— Помоюсь… пойду на реку.

— Вот по этой тропке. Смотри, вода холодная.

Тропинка вывела к песчаному пятачку, из которого вовсю лезли зеленые стрелы лозняка. Здесь стояла моторка. Сергей разделся и повесил одежду на веревку, держащую лодку за мощный корч, высовывавшийся из суглинистого берега. Бросил пригоршню воды в лицо. Вода была очень холодной и тяжелой. Брызги, казалось, достали до самого сердца, и оно тихонько сжалось. В памяти мелькнула та Альма, та минута, когда он тонул в ней. Он пришел к ней, чтобы умыться и крепко растереться полотенцем, но сейчас он понял, ее надо переплыть, если он этого не сделает сегодня, сию минуту, он возненавидит себя.

Зло сжав зубы, он начал высматривать ориентир на противоположном берегу. Нашел. Черное, притонувшее бревно, ушедшее комлем в сырую землю. В это время на излучине реки, метрах в ста ниже по течению показался Пашка с вязанкой хвороста на спине. Пашка остановился и что-то крикнул ему. Если до этого момента какое-то чувство осторожности придерживало Сергея, то теперь ему оставалось или плыть, или срамиться. Его поза слишком красноречиво говорила о намерениях, и Пашка о них не мог не догадаться. Сергей помахал Пашке рукой и, зажмурившись, стремительно бросился в воду. Еще под водой ему показалось, что он отбил живот — неудачно нырнул. Но когда он выскочил на поверхность, сильная боль захлестнула грудь, словно его протянуло по песку. Противоположный берег стал сразу очень высоким и стремительно летел мимо. Сергей зажмурился и, зарывшись с головой в воду, яростно рванулся вперед, не чувствуя уже ни боли, ни рук, ни ног. Ему стало стыдно, оттого что он, такой молодой, сильный мужик, до такой степени перетрусил, перетрусил на всякий случай. Эта река о тридцати метрах меж берегами того не стоила. Ну да, сказал он себе, это сейчас, когда до берега рукой подать, можно и покуражиться. Эта река многого стоит. Какая холодная вода!

Он расслабился, решив дать реке снести себя, чтобы немного отдышаться, и потом, уже не чувствуя ничего, кроме ледяного тела реки, поплыл наискосок по течению.

Его снесло метров на пятьдесят от ориентира. Берег здесь был обрывист и сильно подмыт недавним наводнением. Чуть ниже дерновой подушки тянулась полоса лесного мусора. У самого берега было по пояс, а нога уходила в ил по колено, поэтому выбраться из воды было сложно.
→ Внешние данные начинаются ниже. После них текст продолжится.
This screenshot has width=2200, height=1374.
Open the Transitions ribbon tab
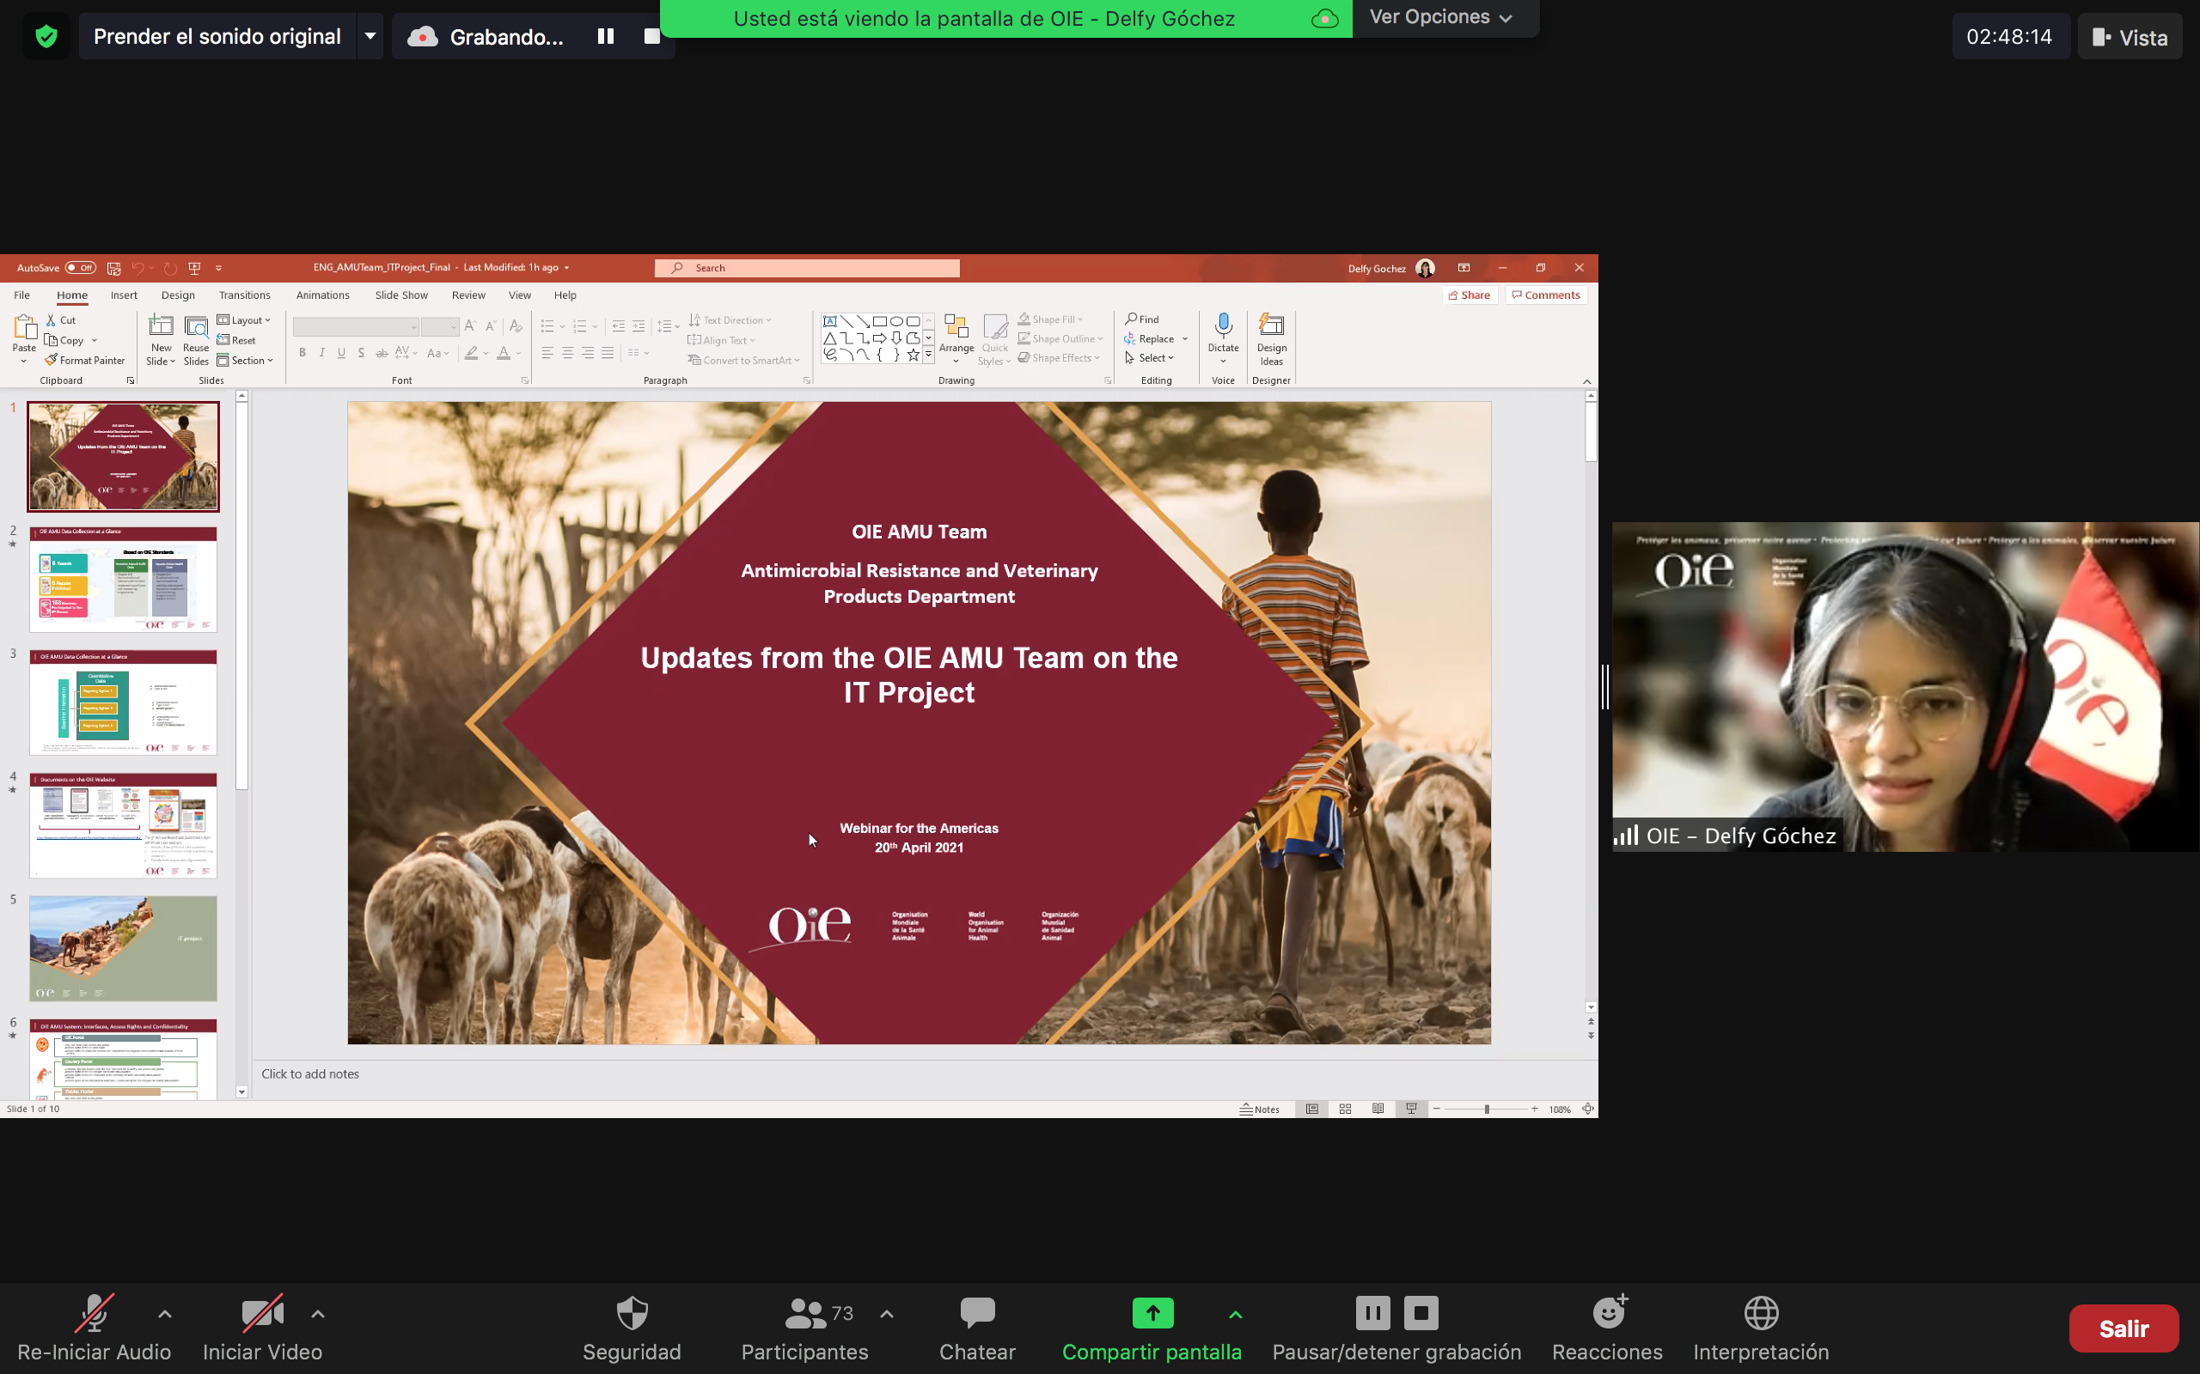245,295
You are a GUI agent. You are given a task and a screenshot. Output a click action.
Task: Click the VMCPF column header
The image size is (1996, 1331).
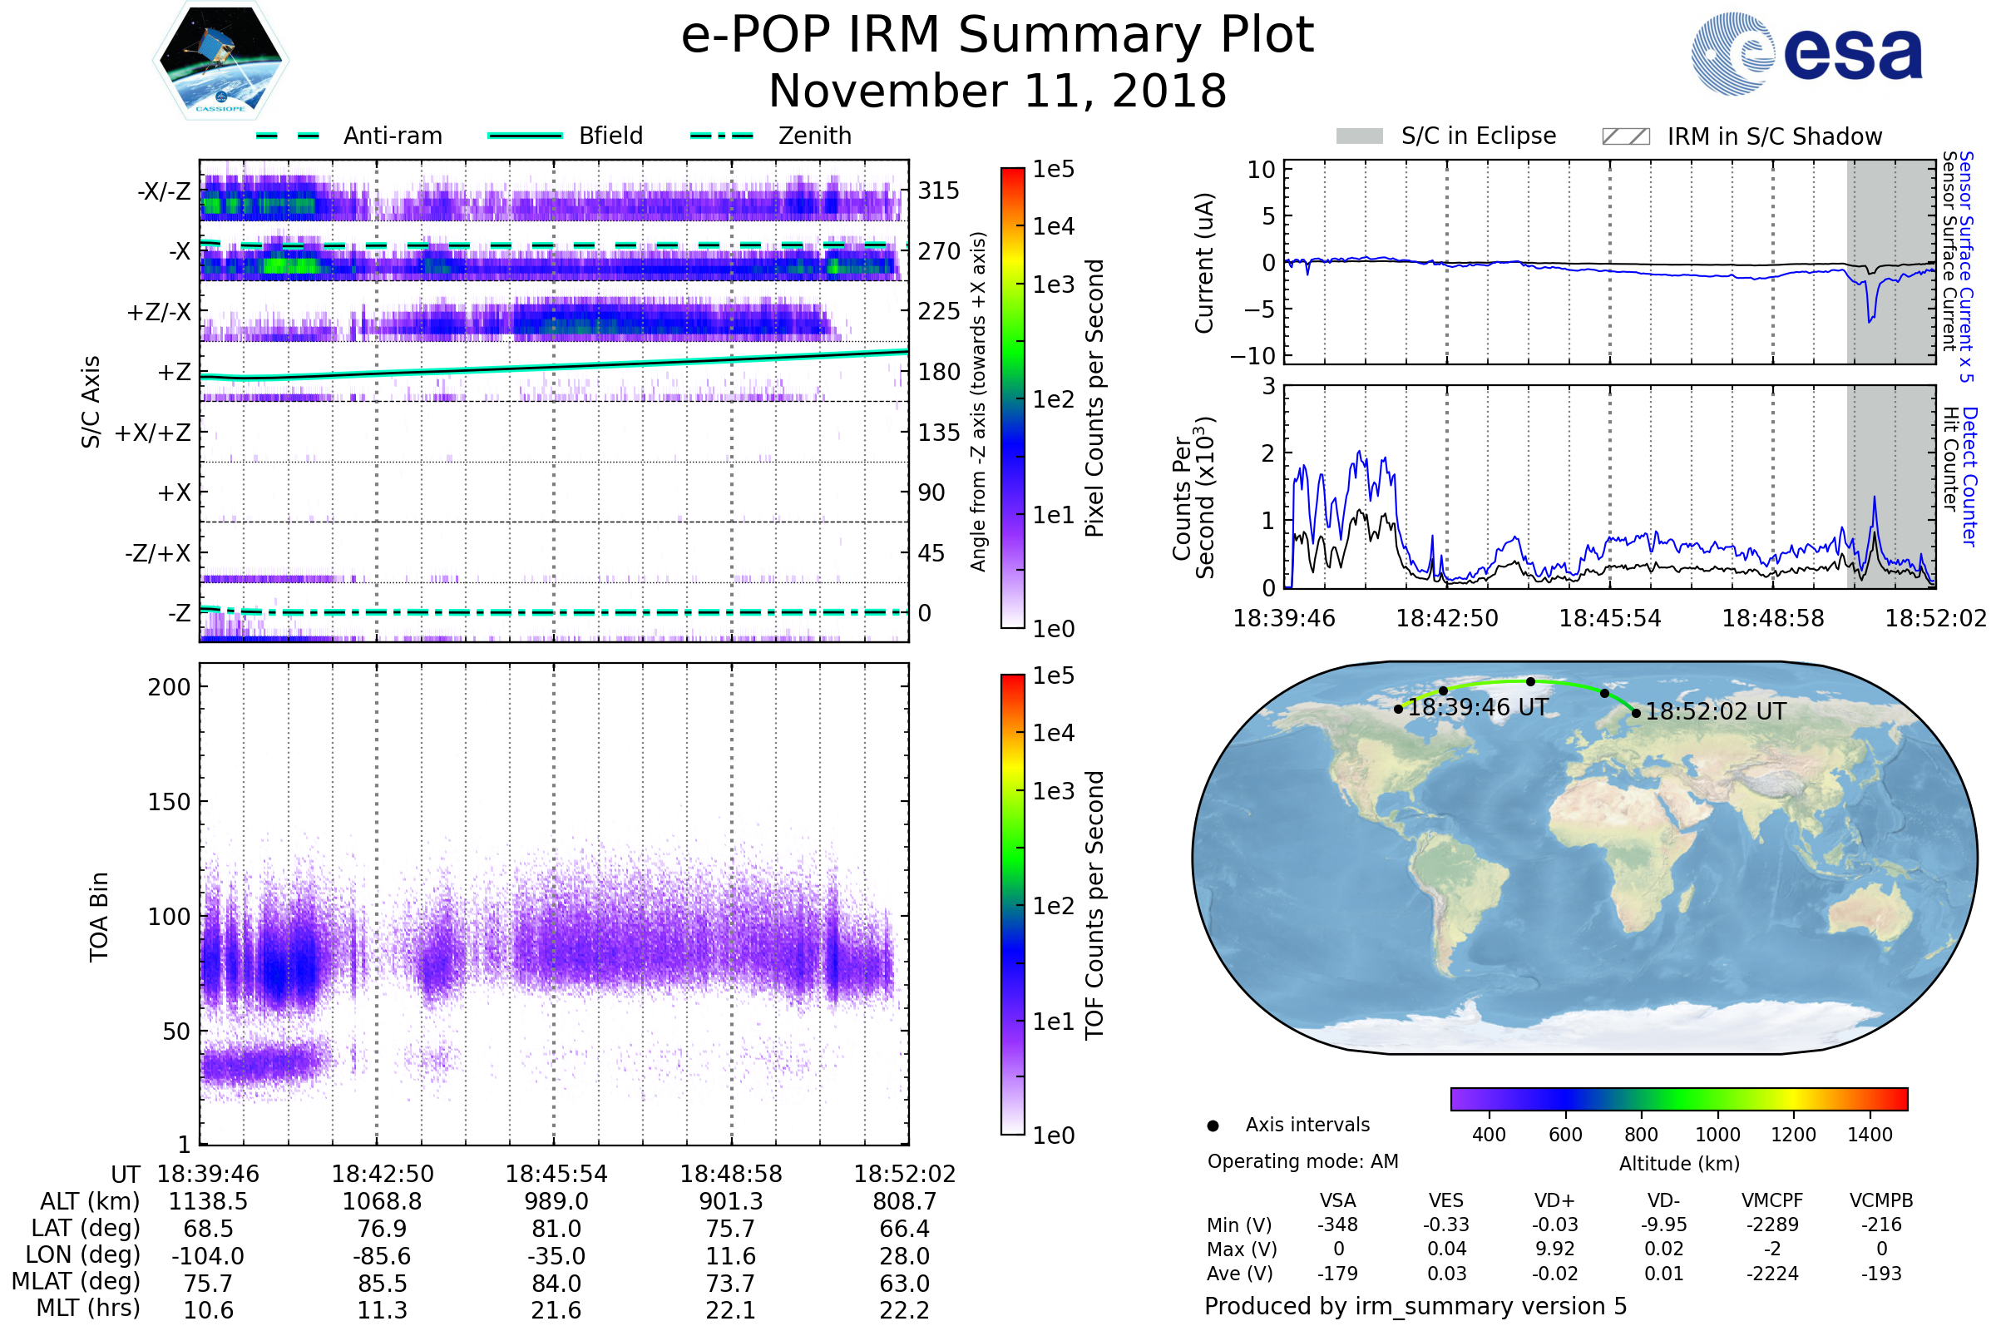pos(1772,1200)
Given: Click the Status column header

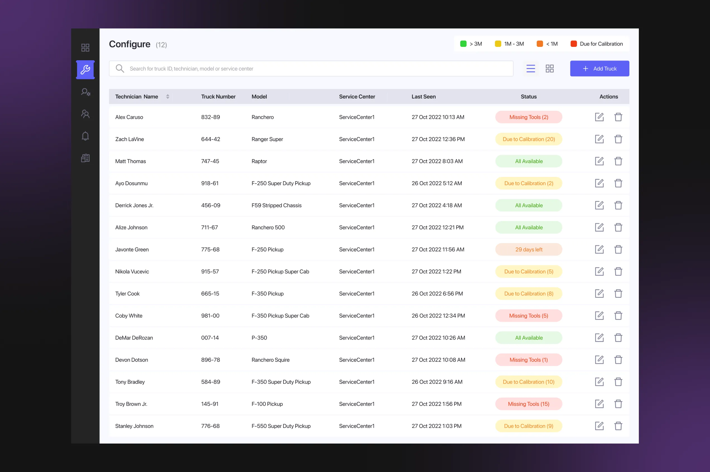Looking at the screenshot, I should click(x=528, y=97).
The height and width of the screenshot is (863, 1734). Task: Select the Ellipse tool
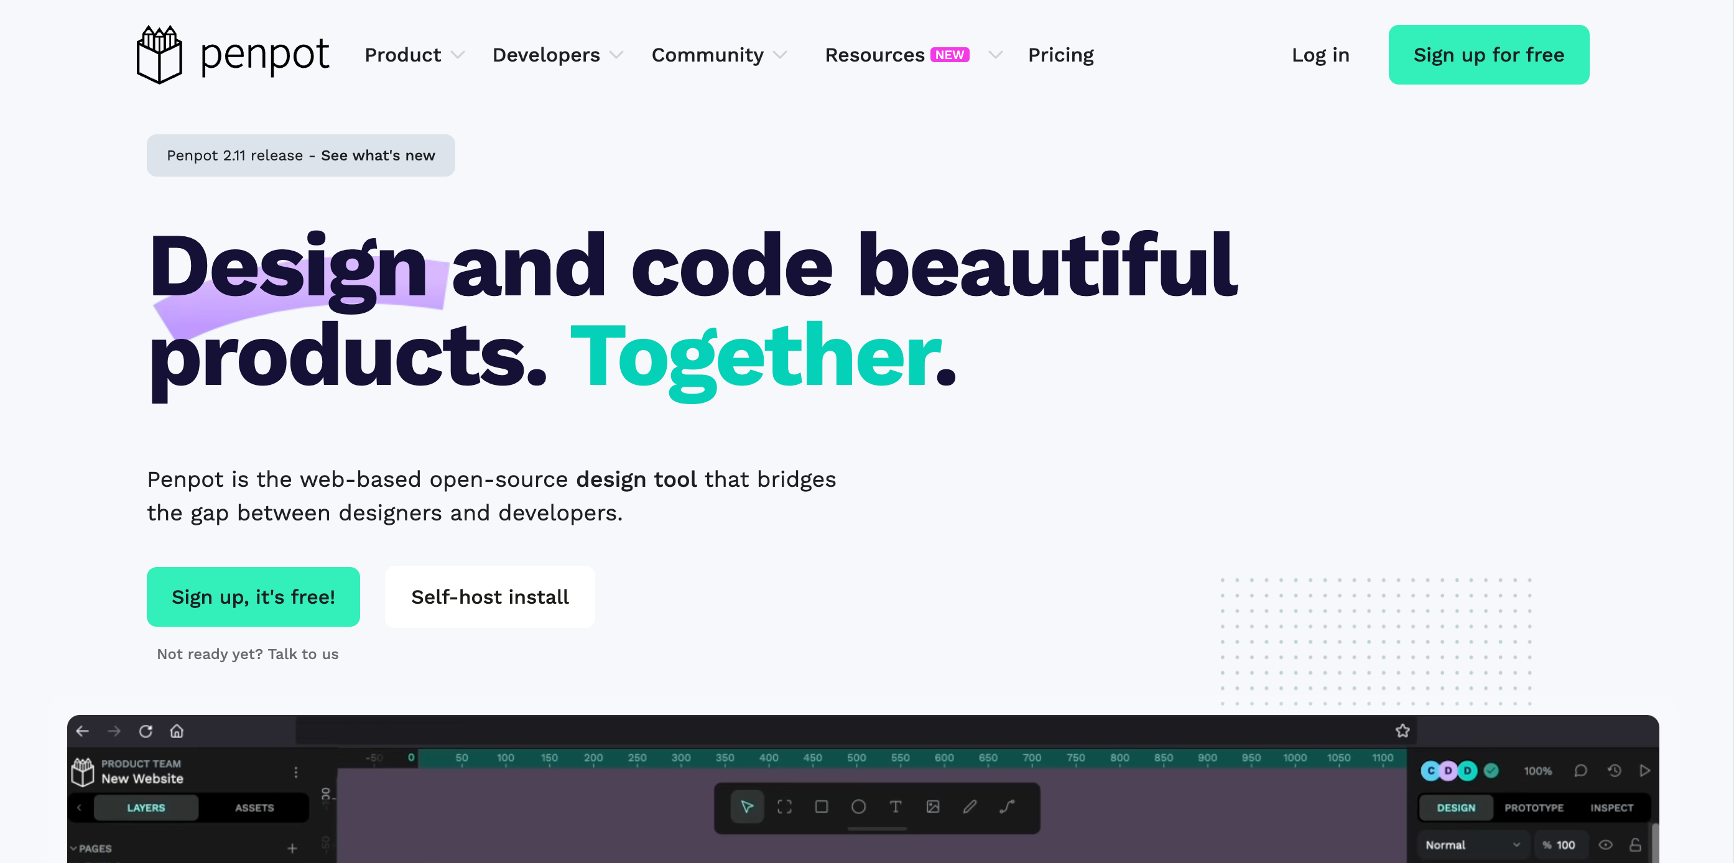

Трубчатые корни каких-то растений, похожих на старые веревки, легко рвались в руках. У него свело от холода поясницу, ноги деревенели. Сергей что есть мочи карабкался по рыхлому берегу наверх, но каждый раз срывался в воду, и ему стоило большого труда удержаться на месте. Течение здесь было сильное. Вот тебе и победа, подумал он, вот где ты решила меня доконать. Обратно мне уже не выплыть, здесь не выбраться…

В это время сзади раздался рев мотора, и вода захлестнула плечи. Сергей оглянулся и увидел Пашку на моторке.

— Купальщик! — Пашка выматерился. — Я тебе поплаваю. — Лодка сильно ткнулась в берег, и Пашка чуть не свалился в воду. — Держи штаны, стиляга!

Сергей, с трудом вытягивая ноги из ила, ухватился за борт.

— Лапти сполосни, — сказал Пашка, помогая Сергею перевалиться через борт.

Пашка прихватил полотенце. Пока Сергей растирался, он вытащил из-под сиденья старую телогрейку.

— Накройся. И давай за весла, да с парком…

— Бензина жалко?

— Жалко у пчелки! Обдует враз — и заказывай «скорую». Да и не в этом дело…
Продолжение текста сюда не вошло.